Include in the output exactly the lines from the opening of the data through the line containing "Контракт №281. Дистрибьюция", and nothing more.

◆ Data records:

----

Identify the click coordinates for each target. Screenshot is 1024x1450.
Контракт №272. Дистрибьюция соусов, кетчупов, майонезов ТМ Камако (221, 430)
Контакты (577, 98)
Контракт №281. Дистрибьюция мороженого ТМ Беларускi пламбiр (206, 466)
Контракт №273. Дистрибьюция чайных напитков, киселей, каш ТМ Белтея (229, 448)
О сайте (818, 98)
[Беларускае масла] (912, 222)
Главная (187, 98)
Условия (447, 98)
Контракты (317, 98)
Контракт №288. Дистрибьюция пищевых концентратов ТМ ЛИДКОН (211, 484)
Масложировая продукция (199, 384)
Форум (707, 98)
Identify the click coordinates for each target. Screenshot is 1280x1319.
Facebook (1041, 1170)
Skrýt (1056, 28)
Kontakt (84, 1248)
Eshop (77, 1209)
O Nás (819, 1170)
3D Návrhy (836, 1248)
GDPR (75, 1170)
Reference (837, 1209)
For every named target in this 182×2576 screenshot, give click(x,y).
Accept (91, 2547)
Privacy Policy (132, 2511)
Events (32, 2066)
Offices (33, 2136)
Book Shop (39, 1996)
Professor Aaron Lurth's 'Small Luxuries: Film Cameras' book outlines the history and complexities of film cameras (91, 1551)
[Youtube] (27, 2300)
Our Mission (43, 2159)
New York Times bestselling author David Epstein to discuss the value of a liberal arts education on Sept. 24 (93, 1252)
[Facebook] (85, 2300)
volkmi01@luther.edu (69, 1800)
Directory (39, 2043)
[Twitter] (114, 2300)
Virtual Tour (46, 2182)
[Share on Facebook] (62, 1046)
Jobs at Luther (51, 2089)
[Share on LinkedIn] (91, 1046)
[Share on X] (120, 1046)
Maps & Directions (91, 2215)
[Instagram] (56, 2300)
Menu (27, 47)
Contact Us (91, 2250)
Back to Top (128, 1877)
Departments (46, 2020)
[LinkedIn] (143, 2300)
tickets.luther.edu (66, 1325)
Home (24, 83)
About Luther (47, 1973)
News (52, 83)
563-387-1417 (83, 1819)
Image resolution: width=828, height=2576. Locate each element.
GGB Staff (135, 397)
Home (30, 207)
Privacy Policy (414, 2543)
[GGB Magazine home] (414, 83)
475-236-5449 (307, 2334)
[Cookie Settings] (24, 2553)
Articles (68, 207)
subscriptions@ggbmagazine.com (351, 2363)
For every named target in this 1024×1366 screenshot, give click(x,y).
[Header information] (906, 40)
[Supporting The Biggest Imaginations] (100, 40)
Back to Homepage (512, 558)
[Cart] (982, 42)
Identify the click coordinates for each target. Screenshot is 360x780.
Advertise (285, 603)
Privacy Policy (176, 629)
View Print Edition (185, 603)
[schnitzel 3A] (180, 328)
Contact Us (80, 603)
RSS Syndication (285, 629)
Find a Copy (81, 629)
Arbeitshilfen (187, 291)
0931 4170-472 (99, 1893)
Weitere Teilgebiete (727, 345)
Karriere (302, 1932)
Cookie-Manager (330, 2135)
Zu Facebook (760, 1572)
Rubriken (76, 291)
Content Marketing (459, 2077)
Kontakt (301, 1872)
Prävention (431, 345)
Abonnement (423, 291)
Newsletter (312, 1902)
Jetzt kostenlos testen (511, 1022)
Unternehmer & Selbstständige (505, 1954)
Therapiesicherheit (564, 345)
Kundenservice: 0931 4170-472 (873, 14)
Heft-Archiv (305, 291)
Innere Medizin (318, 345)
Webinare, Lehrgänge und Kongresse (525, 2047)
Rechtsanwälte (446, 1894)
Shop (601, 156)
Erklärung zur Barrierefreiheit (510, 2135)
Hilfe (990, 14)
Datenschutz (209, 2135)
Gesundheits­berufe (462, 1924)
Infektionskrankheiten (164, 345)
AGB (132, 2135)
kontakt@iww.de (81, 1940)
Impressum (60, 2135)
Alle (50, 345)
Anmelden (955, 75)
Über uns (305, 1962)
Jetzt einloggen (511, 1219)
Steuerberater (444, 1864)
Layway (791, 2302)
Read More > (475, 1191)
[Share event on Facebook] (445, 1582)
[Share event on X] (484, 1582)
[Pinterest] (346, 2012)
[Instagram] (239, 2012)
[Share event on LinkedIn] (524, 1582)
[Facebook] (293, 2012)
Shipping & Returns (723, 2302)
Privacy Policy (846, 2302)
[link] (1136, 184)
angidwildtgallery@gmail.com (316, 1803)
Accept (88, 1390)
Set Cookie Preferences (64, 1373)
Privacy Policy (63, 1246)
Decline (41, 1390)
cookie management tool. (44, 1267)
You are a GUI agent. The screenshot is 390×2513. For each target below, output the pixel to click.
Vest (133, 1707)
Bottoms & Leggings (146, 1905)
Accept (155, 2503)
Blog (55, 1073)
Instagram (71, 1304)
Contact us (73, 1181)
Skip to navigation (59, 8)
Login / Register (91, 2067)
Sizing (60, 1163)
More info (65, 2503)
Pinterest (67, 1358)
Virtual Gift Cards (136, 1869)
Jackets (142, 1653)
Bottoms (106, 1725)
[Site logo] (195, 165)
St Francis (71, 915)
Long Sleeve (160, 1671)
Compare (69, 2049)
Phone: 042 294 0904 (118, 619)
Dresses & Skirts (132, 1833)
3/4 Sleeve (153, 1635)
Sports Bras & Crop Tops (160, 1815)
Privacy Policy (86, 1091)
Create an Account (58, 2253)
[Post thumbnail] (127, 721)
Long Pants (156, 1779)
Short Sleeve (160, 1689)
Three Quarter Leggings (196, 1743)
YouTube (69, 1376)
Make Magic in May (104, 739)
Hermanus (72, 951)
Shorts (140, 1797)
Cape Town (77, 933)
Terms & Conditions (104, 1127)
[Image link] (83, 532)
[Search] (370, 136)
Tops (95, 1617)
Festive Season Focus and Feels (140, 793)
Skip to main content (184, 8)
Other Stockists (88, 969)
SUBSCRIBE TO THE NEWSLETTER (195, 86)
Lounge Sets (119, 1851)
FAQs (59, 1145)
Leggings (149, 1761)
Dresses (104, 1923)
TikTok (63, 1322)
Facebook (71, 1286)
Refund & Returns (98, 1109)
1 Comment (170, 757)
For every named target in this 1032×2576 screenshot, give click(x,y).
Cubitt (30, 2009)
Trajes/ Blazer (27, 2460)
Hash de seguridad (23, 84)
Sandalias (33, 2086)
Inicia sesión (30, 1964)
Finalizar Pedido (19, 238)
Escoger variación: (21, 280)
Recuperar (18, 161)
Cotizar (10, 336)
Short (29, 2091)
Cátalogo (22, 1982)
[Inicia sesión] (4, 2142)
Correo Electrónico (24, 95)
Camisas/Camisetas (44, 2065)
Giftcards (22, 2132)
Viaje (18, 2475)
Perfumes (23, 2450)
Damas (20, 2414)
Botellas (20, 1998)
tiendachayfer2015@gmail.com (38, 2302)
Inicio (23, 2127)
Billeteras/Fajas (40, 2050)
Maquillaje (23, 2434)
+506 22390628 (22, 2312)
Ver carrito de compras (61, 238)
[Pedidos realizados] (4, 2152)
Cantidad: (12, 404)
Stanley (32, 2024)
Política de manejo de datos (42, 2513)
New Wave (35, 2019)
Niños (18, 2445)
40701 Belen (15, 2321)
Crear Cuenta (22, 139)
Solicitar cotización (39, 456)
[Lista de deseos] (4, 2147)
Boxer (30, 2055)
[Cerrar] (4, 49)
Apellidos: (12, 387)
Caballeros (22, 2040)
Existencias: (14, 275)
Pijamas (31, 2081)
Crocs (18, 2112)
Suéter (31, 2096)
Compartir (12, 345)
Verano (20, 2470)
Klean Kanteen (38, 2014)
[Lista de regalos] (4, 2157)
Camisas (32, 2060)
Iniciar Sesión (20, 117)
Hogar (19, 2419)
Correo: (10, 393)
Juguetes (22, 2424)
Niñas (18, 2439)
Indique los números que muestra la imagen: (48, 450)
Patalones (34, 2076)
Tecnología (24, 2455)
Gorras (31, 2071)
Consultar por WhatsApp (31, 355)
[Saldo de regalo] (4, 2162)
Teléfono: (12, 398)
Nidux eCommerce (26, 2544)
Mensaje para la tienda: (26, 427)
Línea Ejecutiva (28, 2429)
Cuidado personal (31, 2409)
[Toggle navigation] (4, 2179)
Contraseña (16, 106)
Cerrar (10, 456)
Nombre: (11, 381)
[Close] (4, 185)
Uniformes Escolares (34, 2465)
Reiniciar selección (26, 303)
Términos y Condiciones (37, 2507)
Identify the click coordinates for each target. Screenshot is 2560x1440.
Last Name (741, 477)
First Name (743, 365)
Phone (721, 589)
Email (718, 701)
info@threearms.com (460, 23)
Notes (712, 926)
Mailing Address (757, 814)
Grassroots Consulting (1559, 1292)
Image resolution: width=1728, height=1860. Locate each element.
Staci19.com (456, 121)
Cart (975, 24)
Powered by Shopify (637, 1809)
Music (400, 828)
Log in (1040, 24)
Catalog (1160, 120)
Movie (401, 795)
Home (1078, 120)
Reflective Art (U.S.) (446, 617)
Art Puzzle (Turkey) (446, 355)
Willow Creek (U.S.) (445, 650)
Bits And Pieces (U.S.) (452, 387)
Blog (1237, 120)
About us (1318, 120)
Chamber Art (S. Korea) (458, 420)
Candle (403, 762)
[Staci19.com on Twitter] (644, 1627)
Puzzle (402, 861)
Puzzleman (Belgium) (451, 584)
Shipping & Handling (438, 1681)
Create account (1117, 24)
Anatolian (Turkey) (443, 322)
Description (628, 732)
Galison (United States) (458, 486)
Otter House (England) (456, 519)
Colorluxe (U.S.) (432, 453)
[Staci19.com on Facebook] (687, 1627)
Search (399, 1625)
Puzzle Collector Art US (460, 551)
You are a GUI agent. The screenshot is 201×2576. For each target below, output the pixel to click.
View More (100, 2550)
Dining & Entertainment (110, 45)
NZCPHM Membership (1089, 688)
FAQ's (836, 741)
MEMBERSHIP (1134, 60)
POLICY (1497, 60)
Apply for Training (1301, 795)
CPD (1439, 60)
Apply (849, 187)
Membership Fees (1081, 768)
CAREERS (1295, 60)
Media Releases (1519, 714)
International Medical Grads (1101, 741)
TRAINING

----

◆ Exercise response:
Identify the click coordinates for each target. Screenshot is 1024x1450.
Контракт №272. Дистрибьюция соусов, кетчупов, майонезов ТМ Камако (221, 430)
Контакты (577, 98)
Контракт №281. Дистрибьюция мороженого ТМ Беларускi пламбiр (206, 466)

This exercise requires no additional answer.